We recommend starting small. Try one monetization method first and gauge your audience’s interest.
From there, keep watching customer feedback to see what they enjoy. Then select the monetization from the list above to make your sales as smooth as possible.
Spark interest in your monetization
Even if you have an engaged following, you won’t necessarily go gangbusters the instant you post an affiliate link.
You may have to prime the engine first.

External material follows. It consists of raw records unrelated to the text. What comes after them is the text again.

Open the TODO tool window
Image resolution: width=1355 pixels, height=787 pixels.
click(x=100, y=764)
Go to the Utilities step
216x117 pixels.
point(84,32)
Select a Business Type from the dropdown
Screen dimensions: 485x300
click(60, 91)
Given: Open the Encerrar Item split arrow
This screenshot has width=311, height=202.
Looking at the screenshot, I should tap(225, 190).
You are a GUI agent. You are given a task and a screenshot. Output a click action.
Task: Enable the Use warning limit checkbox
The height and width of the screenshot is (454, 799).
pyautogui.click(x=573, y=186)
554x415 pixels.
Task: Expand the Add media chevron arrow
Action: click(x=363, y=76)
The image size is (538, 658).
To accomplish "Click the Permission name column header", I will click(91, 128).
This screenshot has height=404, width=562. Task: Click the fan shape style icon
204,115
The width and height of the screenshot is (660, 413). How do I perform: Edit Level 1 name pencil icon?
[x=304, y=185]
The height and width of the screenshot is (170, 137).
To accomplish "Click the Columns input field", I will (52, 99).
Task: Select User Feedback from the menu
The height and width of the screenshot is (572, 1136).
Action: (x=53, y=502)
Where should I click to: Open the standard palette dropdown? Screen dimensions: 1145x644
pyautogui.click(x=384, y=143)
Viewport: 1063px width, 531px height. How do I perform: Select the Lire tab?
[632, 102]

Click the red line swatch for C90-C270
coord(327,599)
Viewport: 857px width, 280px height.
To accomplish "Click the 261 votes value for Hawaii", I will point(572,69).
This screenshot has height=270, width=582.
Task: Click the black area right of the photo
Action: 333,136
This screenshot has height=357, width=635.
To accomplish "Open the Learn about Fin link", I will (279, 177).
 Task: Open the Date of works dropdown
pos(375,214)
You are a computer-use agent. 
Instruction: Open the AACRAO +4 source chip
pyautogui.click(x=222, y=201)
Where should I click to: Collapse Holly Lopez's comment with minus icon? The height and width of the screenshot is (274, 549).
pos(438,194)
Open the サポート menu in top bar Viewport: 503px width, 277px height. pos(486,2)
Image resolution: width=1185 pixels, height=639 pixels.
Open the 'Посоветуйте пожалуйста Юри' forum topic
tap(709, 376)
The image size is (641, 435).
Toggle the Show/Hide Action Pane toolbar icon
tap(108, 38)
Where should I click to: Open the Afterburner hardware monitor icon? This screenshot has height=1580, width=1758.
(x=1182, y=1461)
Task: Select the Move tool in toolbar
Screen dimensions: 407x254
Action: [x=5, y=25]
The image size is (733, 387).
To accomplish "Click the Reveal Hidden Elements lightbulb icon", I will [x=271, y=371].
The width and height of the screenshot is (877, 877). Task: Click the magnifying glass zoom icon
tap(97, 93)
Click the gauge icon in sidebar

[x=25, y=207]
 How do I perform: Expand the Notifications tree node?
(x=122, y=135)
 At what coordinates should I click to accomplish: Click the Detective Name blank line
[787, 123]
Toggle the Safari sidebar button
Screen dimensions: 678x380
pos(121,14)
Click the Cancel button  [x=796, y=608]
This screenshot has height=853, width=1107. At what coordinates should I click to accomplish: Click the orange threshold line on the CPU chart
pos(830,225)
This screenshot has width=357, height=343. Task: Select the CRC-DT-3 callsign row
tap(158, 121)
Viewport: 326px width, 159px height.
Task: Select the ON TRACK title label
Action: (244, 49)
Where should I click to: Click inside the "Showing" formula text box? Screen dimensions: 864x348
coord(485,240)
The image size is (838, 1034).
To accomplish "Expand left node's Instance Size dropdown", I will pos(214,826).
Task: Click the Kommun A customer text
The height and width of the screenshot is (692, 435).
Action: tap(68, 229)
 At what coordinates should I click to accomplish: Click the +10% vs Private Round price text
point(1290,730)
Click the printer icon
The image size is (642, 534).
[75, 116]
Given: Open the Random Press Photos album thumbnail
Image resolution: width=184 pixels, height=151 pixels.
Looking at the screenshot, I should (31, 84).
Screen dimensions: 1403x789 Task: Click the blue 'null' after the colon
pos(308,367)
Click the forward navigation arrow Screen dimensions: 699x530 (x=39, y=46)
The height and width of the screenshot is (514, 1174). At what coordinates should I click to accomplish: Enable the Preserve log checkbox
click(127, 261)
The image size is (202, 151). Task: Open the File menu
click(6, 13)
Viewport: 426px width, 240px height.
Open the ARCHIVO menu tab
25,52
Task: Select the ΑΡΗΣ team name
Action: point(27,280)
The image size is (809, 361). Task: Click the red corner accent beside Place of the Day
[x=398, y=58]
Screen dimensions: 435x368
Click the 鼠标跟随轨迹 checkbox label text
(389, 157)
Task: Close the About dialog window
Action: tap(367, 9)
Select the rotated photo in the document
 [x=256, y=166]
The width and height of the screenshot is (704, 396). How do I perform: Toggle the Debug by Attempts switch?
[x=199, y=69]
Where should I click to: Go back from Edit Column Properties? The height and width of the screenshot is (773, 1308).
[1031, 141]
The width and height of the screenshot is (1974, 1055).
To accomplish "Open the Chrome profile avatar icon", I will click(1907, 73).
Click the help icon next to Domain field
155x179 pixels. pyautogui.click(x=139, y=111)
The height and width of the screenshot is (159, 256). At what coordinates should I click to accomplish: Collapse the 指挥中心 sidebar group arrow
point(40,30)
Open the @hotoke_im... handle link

Spark interest in your monetization offerings with some attention-grabbing strategies. These may be similar to how you might have kicked off your web presence in the first place:
- Run a contest. For example, if you have a membership community, offer a random prize to one of the first twenty people to sign up.
- Offer exclusives. Create exclusive, off-Instagram content for people who sign up to a webinar or buy one of your physical products.
- Build gated content. Keep offering free value on Instagram, but create gated content on your website. You can use this to spark interest in a community or paid newsletter.
- Send Instagram traffic to a free lead magnet. A lead magnet may not monetize you just yet, but it will start you down the path of building an audience you own.
Connect your Instagram to your business
No matter what brought followers to your Instagram account, there’s probably a way to monetize your audience.
But be careful. In the long term, niche selection and your monetization methods will be just as important as the size of your following.